Cal Henderson's all day talk on "Scaling Fast and Cheap - How We Built Flickr" is packed with information about building a scalable enterprize web application using predominantly open source software, some custom software, and very little commercial software.
Anyone from a beginner to an experienced web applications developer would find the talk useful. Especially since Cal was open to any questions. However, if you want a talk on the history of Flickr this is not the talk for you. Currently flickr runs on about 200 servers and has about 600 terabytes of storage, not including redundancy it is about 200 terabytes. There are two data centers, one in Texas and one in Virginia. The development team is about 10 engineers and operational support is now handled by Yahoo's operations team, but previously it was about 4 people.

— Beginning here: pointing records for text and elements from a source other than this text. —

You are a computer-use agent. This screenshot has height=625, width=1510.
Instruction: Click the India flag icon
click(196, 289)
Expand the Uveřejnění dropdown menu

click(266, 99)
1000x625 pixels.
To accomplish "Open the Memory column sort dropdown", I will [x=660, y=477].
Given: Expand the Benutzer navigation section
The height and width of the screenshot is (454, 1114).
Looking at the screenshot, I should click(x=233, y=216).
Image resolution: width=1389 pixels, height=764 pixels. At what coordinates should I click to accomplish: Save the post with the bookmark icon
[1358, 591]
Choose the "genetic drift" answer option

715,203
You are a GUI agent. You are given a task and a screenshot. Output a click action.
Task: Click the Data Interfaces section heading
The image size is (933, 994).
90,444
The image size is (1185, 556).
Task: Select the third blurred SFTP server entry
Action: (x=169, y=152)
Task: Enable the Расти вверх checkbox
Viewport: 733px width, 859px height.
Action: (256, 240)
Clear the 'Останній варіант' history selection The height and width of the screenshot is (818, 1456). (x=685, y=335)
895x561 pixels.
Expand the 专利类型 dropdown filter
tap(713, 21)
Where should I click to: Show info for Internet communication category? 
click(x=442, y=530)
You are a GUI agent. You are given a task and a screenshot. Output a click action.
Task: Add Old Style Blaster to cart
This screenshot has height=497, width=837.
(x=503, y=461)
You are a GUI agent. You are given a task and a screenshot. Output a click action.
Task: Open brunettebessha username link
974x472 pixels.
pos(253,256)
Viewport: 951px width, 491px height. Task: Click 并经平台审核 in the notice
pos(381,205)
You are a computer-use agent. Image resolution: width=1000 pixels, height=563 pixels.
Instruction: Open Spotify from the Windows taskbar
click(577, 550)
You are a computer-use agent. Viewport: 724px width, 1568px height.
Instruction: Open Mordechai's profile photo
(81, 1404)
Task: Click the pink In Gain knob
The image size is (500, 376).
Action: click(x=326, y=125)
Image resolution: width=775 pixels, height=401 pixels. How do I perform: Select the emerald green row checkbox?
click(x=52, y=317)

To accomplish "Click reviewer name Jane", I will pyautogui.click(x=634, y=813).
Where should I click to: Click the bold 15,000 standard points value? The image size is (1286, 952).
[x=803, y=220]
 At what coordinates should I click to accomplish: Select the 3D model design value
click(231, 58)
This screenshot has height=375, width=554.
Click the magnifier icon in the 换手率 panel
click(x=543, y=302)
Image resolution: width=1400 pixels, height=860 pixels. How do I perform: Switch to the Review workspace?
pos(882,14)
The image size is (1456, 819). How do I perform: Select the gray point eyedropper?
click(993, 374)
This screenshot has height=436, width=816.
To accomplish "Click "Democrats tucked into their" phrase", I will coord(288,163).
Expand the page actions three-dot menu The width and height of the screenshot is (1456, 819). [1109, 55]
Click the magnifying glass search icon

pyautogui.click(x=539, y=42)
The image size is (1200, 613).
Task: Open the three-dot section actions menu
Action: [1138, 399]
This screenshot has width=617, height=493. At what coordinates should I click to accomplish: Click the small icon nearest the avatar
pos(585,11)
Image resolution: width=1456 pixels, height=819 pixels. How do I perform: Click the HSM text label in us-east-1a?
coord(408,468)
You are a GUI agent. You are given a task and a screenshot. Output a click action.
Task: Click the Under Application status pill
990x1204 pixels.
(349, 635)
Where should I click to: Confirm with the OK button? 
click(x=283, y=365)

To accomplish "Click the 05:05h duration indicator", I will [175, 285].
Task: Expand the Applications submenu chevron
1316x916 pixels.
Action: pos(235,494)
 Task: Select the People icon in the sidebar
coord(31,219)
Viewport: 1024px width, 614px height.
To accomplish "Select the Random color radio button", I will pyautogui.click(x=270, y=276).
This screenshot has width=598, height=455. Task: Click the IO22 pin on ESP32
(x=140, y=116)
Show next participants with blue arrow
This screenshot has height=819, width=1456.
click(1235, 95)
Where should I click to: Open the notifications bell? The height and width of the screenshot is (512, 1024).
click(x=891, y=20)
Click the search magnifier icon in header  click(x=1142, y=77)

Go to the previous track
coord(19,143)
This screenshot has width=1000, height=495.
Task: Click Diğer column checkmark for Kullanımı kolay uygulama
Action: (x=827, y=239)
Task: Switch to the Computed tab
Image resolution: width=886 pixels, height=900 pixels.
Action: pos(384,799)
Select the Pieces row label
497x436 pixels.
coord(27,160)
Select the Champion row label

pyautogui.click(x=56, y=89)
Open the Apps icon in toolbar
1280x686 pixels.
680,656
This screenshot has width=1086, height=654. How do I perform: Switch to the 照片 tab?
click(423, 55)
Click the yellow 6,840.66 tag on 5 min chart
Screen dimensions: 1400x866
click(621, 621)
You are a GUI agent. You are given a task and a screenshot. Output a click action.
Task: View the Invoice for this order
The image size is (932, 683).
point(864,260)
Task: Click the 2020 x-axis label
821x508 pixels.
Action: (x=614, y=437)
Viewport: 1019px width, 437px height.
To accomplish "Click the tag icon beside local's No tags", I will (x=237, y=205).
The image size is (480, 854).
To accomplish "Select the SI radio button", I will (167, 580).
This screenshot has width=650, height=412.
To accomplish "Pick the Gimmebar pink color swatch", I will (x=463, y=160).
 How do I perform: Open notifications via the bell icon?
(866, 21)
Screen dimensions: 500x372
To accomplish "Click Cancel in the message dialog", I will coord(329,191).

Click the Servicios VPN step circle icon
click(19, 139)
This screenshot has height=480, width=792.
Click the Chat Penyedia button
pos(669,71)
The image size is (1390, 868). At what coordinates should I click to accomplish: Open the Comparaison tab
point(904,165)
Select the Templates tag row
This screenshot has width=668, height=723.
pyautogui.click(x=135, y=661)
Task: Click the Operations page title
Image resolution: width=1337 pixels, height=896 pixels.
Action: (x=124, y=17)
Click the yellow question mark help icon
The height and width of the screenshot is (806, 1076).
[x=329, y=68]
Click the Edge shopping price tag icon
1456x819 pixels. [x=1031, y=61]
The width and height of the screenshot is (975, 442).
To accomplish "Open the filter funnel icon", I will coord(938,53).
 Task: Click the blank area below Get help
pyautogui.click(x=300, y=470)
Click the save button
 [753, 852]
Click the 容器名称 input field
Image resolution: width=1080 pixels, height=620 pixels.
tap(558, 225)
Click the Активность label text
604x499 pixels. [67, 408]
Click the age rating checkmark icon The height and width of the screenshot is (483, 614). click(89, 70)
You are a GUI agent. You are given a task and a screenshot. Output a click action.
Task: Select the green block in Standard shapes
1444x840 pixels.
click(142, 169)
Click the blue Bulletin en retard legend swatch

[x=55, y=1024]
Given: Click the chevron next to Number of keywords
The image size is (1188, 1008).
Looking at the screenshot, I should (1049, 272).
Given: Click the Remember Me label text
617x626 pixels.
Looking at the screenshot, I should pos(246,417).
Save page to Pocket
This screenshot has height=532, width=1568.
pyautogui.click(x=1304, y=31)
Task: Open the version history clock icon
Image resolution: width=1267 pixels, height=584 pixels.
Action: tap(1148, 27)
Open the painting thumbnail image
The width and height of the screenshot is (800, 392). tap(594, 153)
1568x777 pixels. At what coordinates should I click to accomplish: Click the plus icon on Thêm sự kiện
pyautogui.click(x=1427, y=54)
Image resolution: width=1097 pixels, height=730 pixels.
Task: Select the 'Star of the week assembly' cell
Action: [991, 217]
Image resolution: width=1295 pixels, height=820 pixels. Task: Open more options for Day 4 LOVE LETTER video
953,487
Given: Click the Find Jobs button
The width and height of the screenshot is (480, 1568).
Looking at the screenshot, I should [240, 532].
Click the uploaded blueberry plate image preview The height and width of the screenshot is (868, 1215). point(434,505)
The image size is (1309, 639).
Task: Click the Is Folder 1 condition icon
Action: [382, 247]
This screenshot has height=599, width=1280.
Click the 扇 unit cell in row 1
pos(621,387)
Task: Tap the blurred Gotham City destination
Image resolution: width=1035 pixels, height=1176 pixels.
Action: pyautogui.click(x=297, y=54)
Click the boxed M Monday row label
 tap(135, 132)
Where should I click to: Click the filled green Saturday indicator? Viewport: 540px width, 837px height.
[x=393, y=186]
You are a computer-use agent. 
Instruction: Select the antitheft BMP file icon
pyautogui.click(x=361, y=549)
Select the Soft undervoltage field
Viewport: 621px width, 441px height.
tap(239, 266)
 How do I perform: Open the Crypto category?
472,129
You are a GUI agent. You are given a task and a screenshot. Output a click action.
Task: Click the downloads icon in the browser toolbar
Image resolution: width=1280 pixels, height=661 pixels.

Keep it simple
He started out his talked with a picture of the godfather of computer science, Donald Knuth and his famous quote "premature optimization is the root of all evil." (Misattributed quote, see comments). The point he drove home was not to waste man power optimizing the small stuff or the stuff that won't need optimizing. Almost all optimization will be in the database and hardware configuration of your disk storage system.
In that vain he recommended buying commodity hardware and install the standard version of linux, with one exception, use the compiled binaries of MySQL from www.mysql.com -- don't try to compile your own. Further, run mysql on a 64 bit machine to get around the memory limits of 32 bit machines.
Don't lock yourself into a hardware platform if you can help it -- especially if you are growing fast. If you do, check that the components (disk drives, network cards, etc...) your vendor uses stay compatible with your version of linux. If you can't do that, then plan ahead for some time to develop for a possibly new version of linux.
The main software components of flickr are Linux (I think RedHat, Debian, SuSi), JVM, Smarty, Mysql, Apache2, PHP4. Consistency across your systems is key to ensuring ease of maintainance and ease of development.
Use Version Control for Everything
Use version source control (CVS or Subversion) for everything, -- and as hard as it is -- put useful comments in the version control system. I personally like to recall a quote from (I think) Daiman Conway "Document your code as if a homicidial maniac who knows where you live will be taking over development of your code." To help with this use a simple CVS or Subversion program on the client side -- let your developers use which ever one they like. Also, put everything into the version control system, application code, system configuration files (apache, php, etc...), documentation, etc... Set standards for naming files, database tables function and object names, etc... Don't worry about settling on the perfect one, the greatest benefit is in everyone using the same standard. Use a bug tracking system like FogBugz, Mantis, RT, or Bugzilla. Get disciplined and fix bugs before doing development on the next release. Fix the easy bugs first (low hanging fruit). Categorized your bugs, P1 the production site is down, P2, causes the staging site to go down, P3, does not bring the site down but really needs to be fixed to maximize the user experience, P4, it is a bug and no one will every notice it.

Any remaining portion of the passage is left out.